■ INSTRUCTIONS FOR THE TASK
Scan the entries below and report only how many lines contain "League".

Start of Block

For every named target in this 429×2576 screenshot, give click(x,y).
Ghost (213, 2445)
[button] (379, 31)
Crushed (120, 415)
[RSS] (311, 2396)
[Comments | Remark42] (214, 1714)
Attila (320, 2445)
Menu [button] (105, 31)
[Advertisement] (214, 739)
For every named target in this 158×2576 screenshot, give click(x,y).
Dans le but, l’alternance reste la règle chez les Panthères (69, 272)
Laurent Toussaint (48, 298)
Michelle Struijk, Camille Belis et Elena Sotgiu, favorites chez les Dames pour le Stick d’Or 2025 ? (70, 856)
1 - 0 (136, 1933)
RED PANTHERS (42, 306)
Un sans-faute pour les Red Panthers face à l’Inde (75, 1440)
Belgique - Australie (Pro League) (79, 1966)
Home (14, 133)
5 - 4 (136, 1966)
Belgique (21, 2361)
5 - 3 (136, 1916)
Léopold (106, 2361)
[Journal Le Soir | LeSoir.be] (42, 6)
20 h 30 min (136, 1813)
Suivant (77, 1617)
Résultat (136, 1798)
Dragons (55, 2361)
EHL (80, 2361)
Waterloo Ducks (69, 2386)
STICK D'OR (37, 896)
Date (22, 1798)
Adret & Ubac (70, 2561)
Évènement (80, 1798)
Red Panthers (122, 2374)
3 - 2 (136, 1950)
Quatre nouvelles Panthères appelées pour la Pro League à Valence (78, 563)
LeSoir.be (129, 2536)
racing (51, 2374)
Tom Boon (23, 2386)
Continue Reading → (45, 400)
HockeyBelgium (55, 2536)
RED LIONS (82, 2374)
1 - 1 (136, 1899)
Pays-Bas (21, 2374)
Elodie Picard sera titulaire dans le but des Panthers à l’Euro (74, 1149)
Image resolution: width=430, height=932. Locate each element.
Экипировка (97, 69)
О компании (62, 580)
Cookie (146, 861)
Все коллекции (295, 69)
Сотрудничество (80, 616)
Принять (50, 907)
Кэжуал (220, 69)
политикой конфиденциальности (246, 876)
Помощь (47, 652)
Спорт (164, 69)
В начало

End of Block

■ SOLUTION FOR THIS EXERCISE
2